Some people prefer a combination of in-person and virtual care options. And some health examinations must be done in a doctor’s office. That’s why we continue to use digital tools that improve all aspects of our members’ experiences—before, during and after their care visits.

We’re improving our digital check-in process. Members can now fill out pre-enrollment forms and pay their co-pays in the Kaiser Permanente app before arriving at the medical facility. It’s like how people check in for a flight before they get to the airport.

We also recently introduced geolocation to offer better personal care experiences at our medical centers. Geolocation is a smartphone technology that detects the phone’s location.

So for example, during flu season, when a member arrives for a doctor’s appointment, geolocation through the app can remind them to get a flu shot as well. Geolocation can also enable in-app wayfinding. With wayfinding, we can direct members to the floor where the flu shot clinic is located so they don’t have to stop at the front desk again.

If the app can help our members complete more health tasks with one trip to the doctor’s office, we see that as an added convenience.

Digital tools can also help members manage their health and well-being after their visit.

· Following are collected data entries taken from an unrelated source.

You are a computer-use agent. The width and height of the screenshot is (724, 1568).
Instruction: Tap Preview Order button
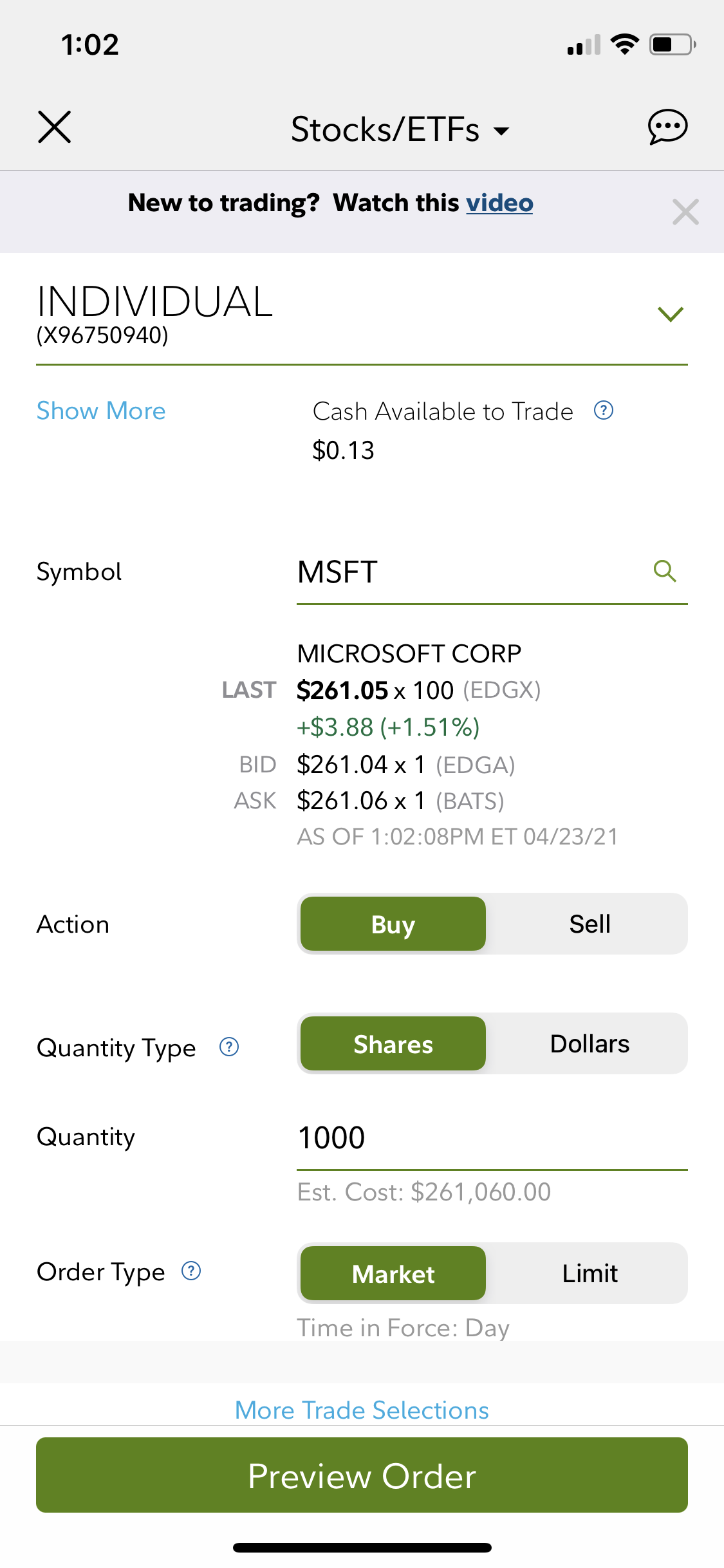click(x=362, y=1475)
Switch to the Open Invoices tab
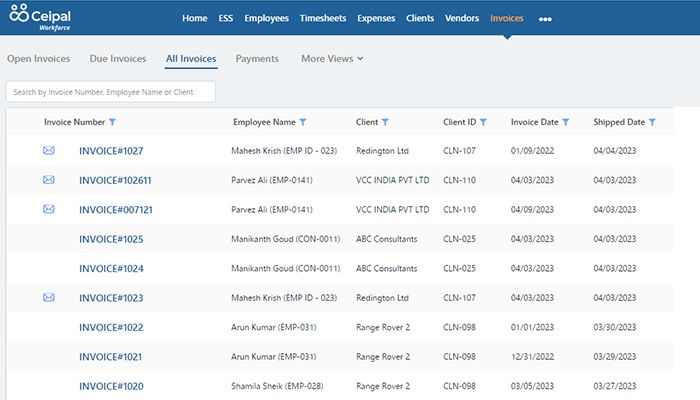Image resolution: width=700 pixels, height=400 pixels. point(38,59)
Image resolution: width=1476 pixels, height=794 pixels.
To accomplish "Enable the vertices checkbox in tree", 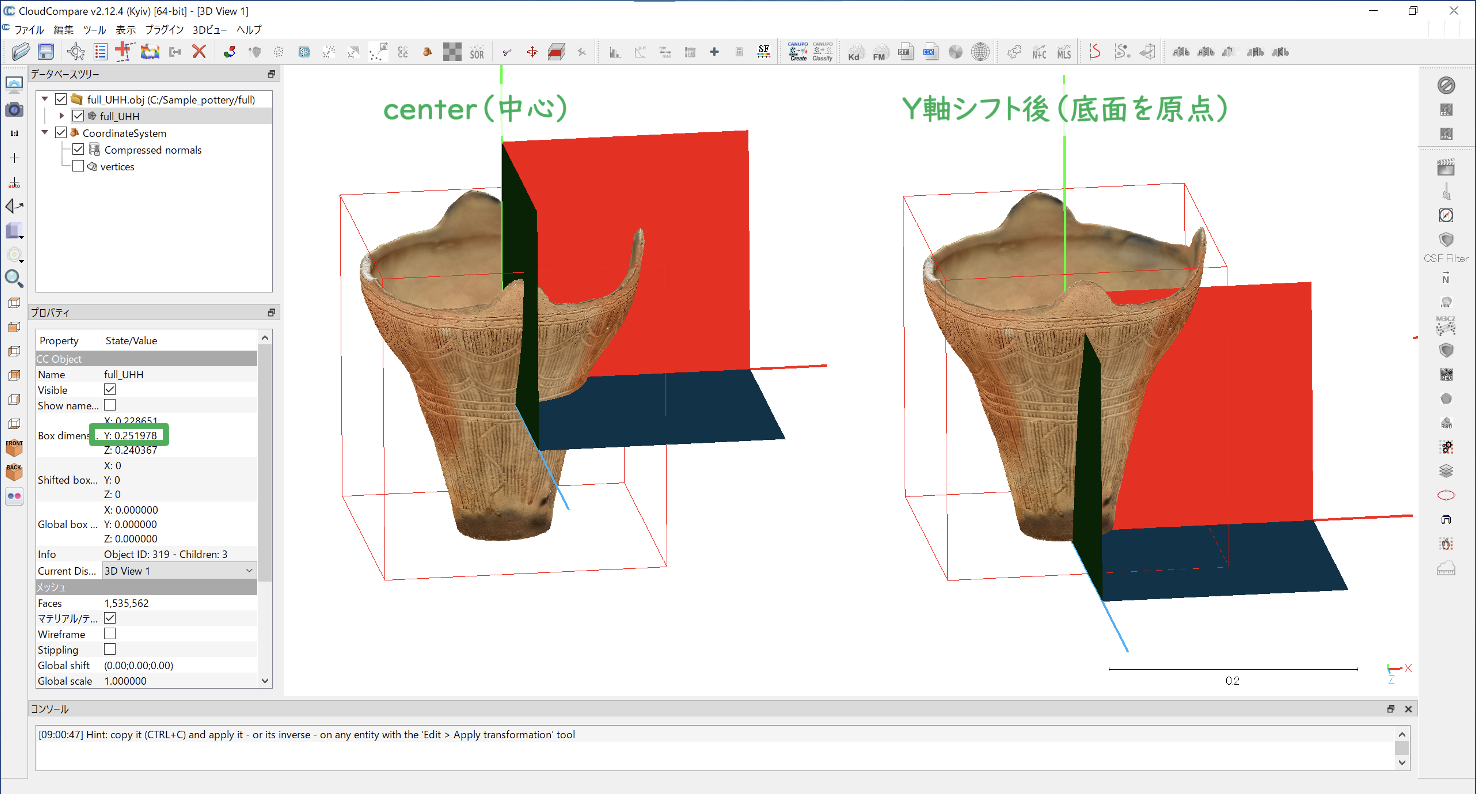I will (x=78, y=167).
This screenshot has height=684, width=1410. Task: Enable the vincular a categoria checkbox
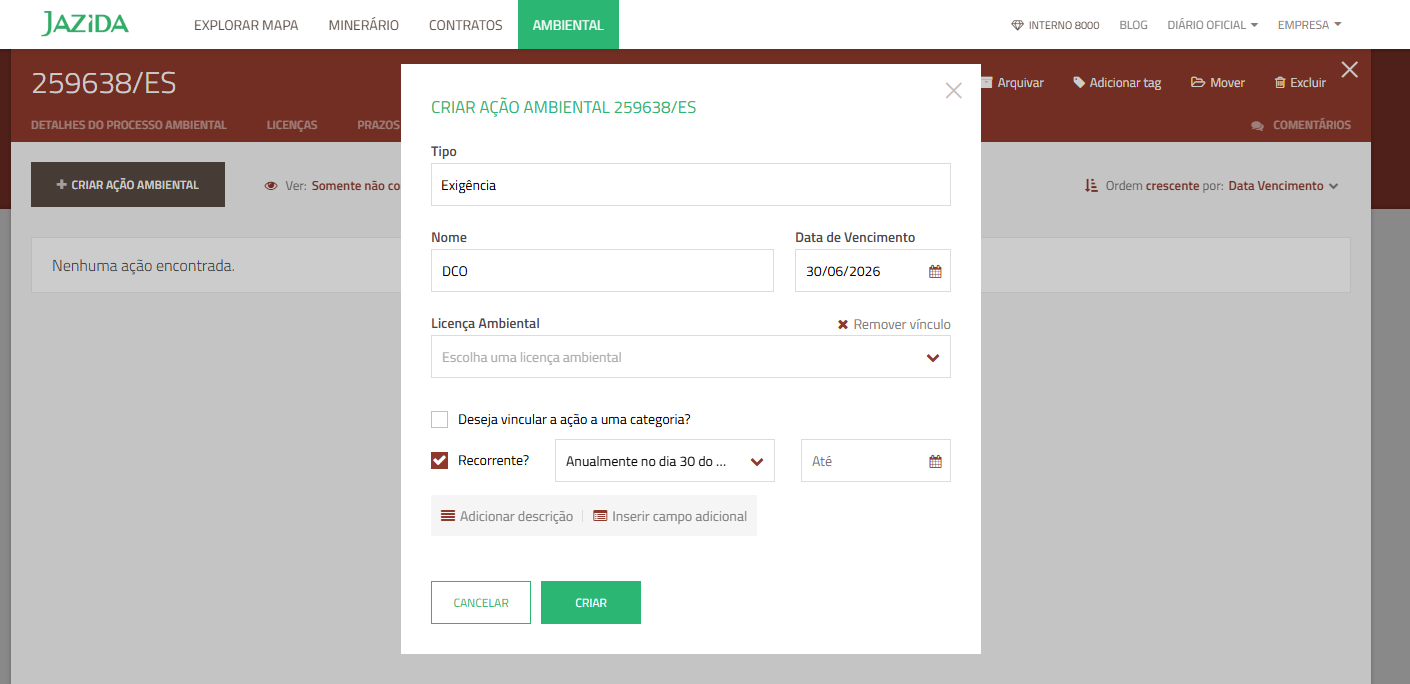(x=439, y=420)
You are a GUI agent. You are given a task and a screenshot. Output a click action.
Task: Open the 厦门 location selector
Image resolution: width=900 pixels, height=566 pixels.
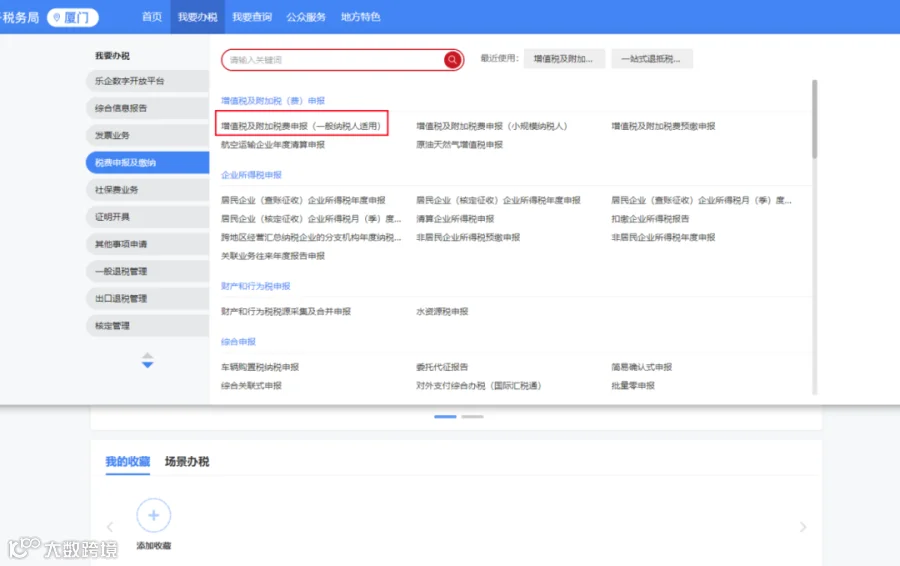pos(72,17)
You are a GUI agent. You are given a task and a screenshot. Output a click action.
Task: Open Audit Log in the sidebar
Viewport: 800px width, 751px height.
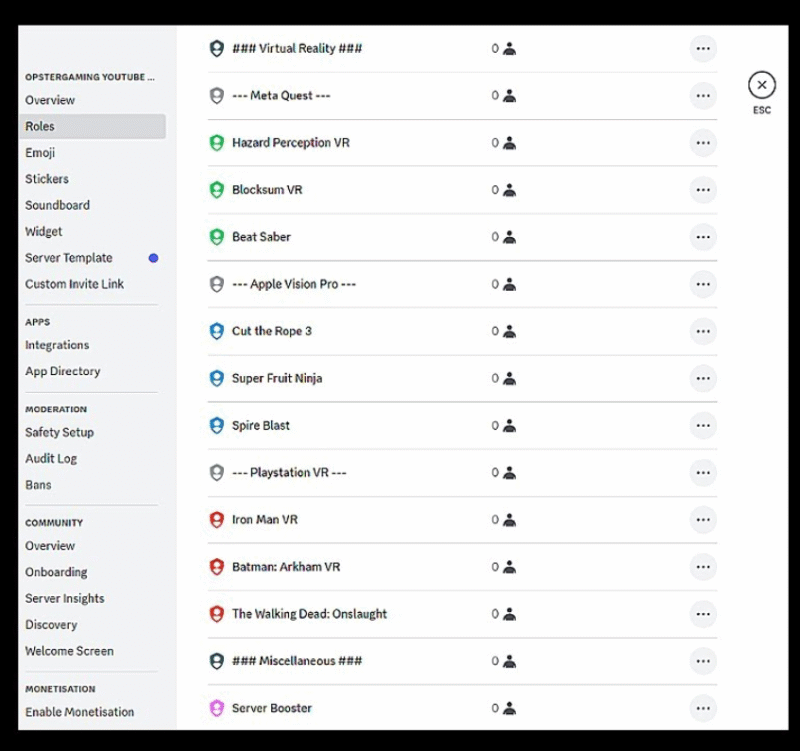51,459
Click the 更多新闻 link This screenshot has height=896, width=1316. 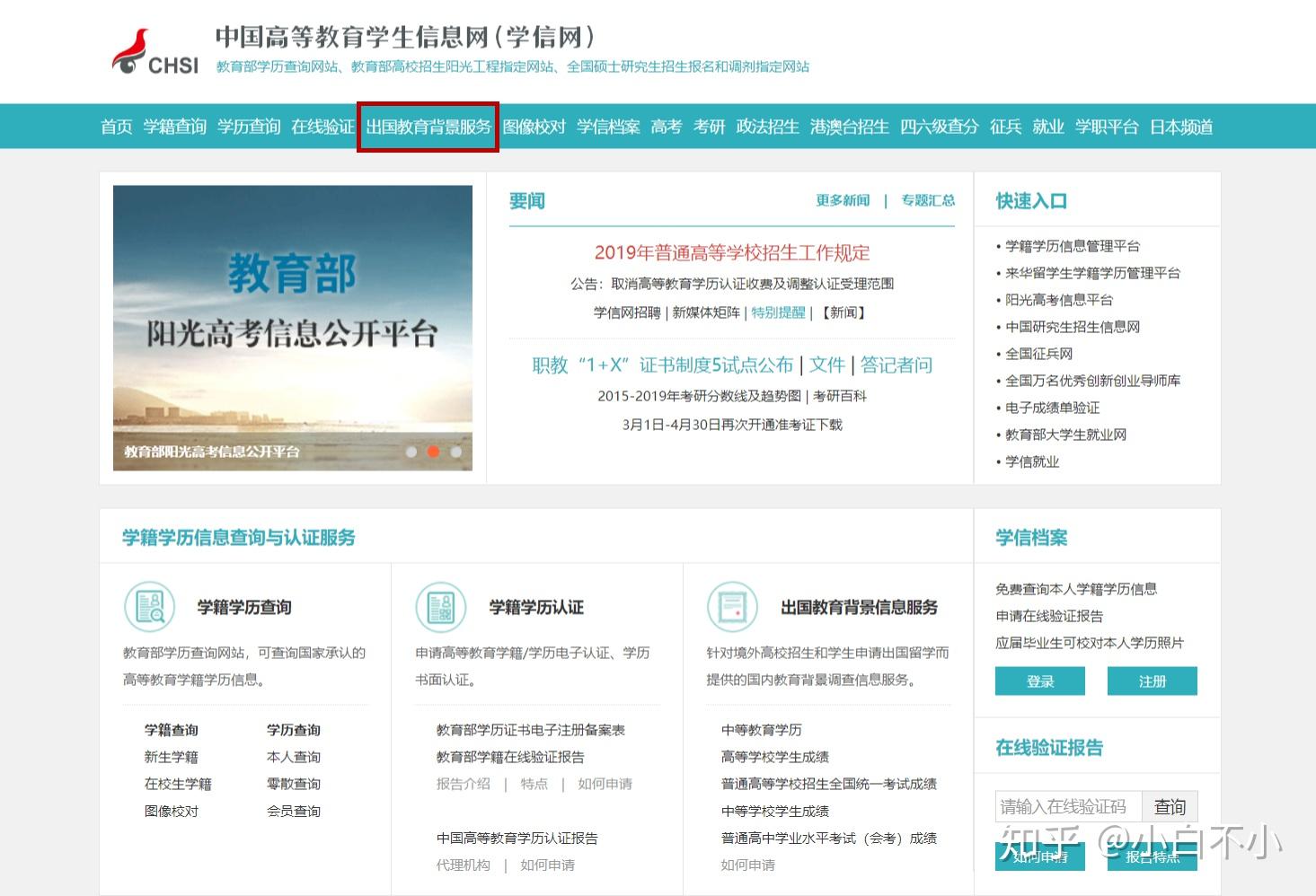[842, 200]
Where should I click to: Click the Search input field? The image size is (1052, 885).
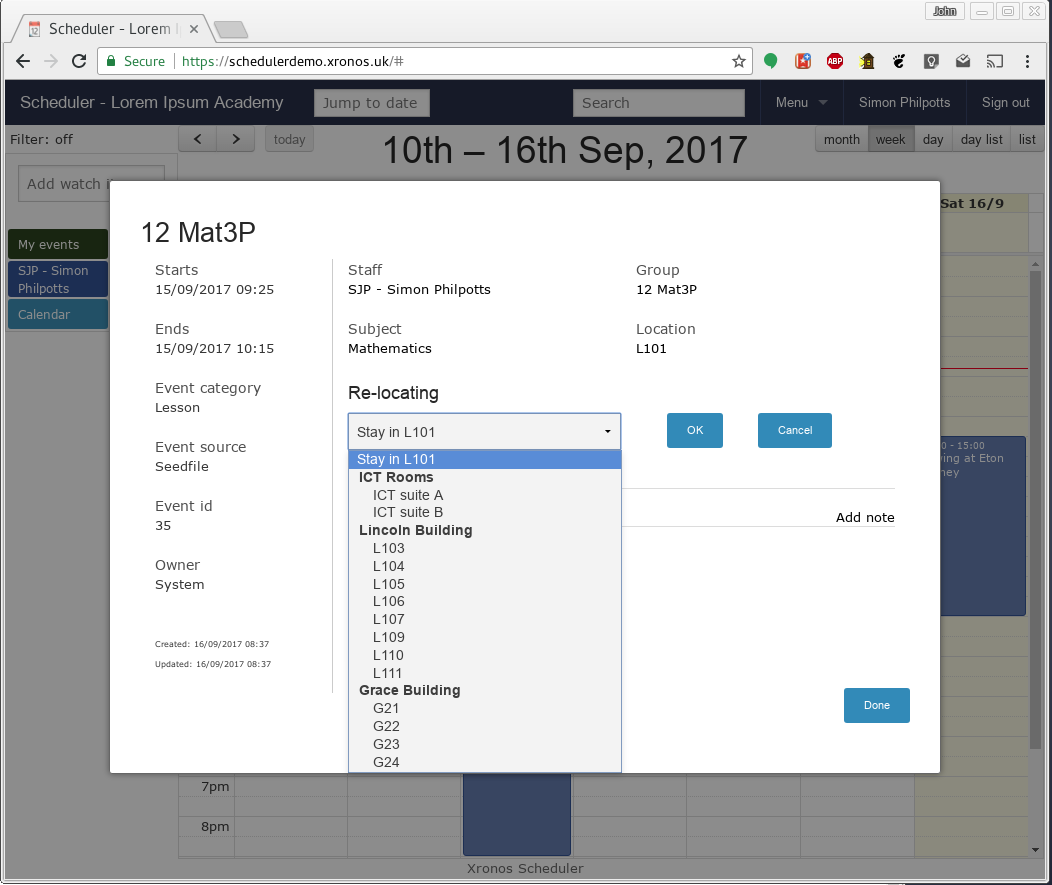[x=659, y=103]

For example, members can use our app to schedule a follow-up video meeting. Our website for members also provides them with a personalized home page with preventive care reminders, tips and resources related to their conditions. They can even order prescription refills through the app to be delivered to their door.

What digital tools do you see helping patients manage their health?

I am very excited about the work we do to help people who have ongoing health problems.

We recently began offering members digital prescription reminders through the Kaiser Permanente app. Members can receive a push notification on their smartphone that reminds them when to take their medication, such as after dinner or when they wake up in the morning.

For members who must take multiple medications to manage more than one health condition, this can remove some of the complexity. Consistently taking your medication on time can make all the difference to your health.

Because most of our digital tools are securely connected, it’s safe and easy for our members to access and enter their health data just like their care teams do. For example, members can use a Bluetooth device connected to an app to upload their blood sugar (glucose) levels to their electronic health records.

These types of remote patient monitoring programs help patients manage their type 2 diabetes or high blood pressure from the comfort of their homes.

The future of healthcare means getting care when you need it, wherever you are.